A well-thought-out server error handling plan during application development is of vital importance in order to prevent information leakage. That’s because an error message is capable of forsaking insightful information about an application’s inner workings. Apart from giving up any information to the attacker, a planned error handling strategy is easier to maintain and saves the application from encountering any buildup of uncaught errors.
How server error messages are harmful
It is common for an application to encounter unexpected behavior but in absence of proper error handling mechanisms, applications by default print a stack trace for the error. The stack trace is debugging information about the error which also includes information about the path of files and often the piece of code where the error originated.
This information can be exploited by the attacker in numerous ways:
- Directory traversal attack: With the error message, it becomes easier for the attacker to know the exact location of the required files by placing the appropriate number of ../ in the path traversal.
- SQL Injection: Even if the best defense mechanisms are in place to prevent injection attacks, information obtained through the query logic code (snippet from server error messages) might reveal to the attacker an innovative way to attack the application.
Mitigating against Server Error Message Disclosure
Mitigation against server error message disclosure is to be employed at both application and server level. Below are mentioned a few examples for doing the same.
When an application shows a user an error, error message should be able to explain the cause of the error. Instead of a normal stack trace which enables an attacker to learn extra information about the system. For example- If a user presses ” ‘ ” by mistake( or intentionally), the application instead of printing complete error details including programming logic must tell “Error caused because of unsupported characters, please check your input”

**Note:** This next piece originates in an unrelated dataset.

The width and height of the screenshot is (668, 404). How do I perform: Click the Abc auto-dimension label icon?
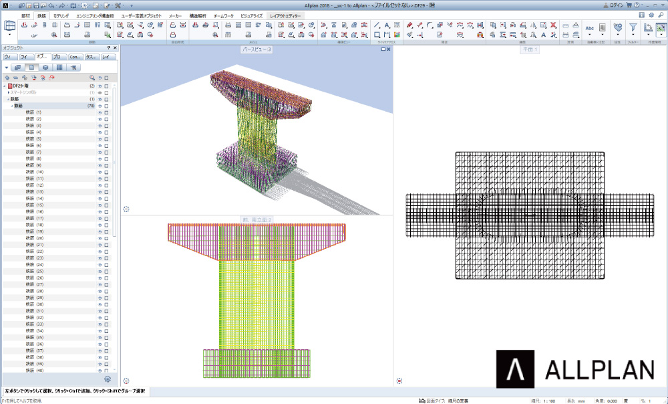coord(589,28)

Another method is the proper input sanitization. Often errors caused in the application are because of some unsupported characters such as ” ” ‘ / < > ” . Proper sanitization techniques must be employed to ensure that no such characters are passed into the application.
Server level error message handling refers to the custom error messages for the application. In the section given below, methods to create custom error messages is given for the most common servers.
Apache web server
All the error handling in the case of the apache server is done using the ErrorDocument tag. Syntax of the tag is ErrorDocument <3-digit-code> <action> . More details about the same can be found on this page.
Microsoft web server
It is not difficult to add custom error pages on an IIS server. Official Microsoft’ guide explains the process in their help section which is as follows.
- Open IIS manager
- In features, view lies Error pages tag
- There is an Add Custom Error page along with a status code box, which requires the user to input the status code for that error page.
- These steps should be followed to properly configure the custom error pages and the following needs to be done in the response action.
- Select Insert content from static file into the error response to serve static content.
- Select Execute a URL on this site to serve dynamic content.
- Select Respond with a 302 redirect to redirect client browsers to a different URL that contains the custom error file.
- In the File Path text box, one needs to enter the path according to the selection made by the user. A more detailed explanation about the same can be found here.
Nginx web server
Following the given steps would enable you to make custom pages for your Nginx servers.
- Create a custom error page in the root directory. (suppose it being 402.html)
- Now one needs to edit the configuration file in the Nginx server, various editors can be used for the purpose such as vim, nano, etc.
If you can not find help for the server your application runs on. Reach out to us for help.
Any application is as secure as its weakest link. Often ignored by developers, custom error pages provides an additional security to the application by hiding the internal structure and in many cases by hiding the logic code implemented by the programmers in the server error messages returned by the application.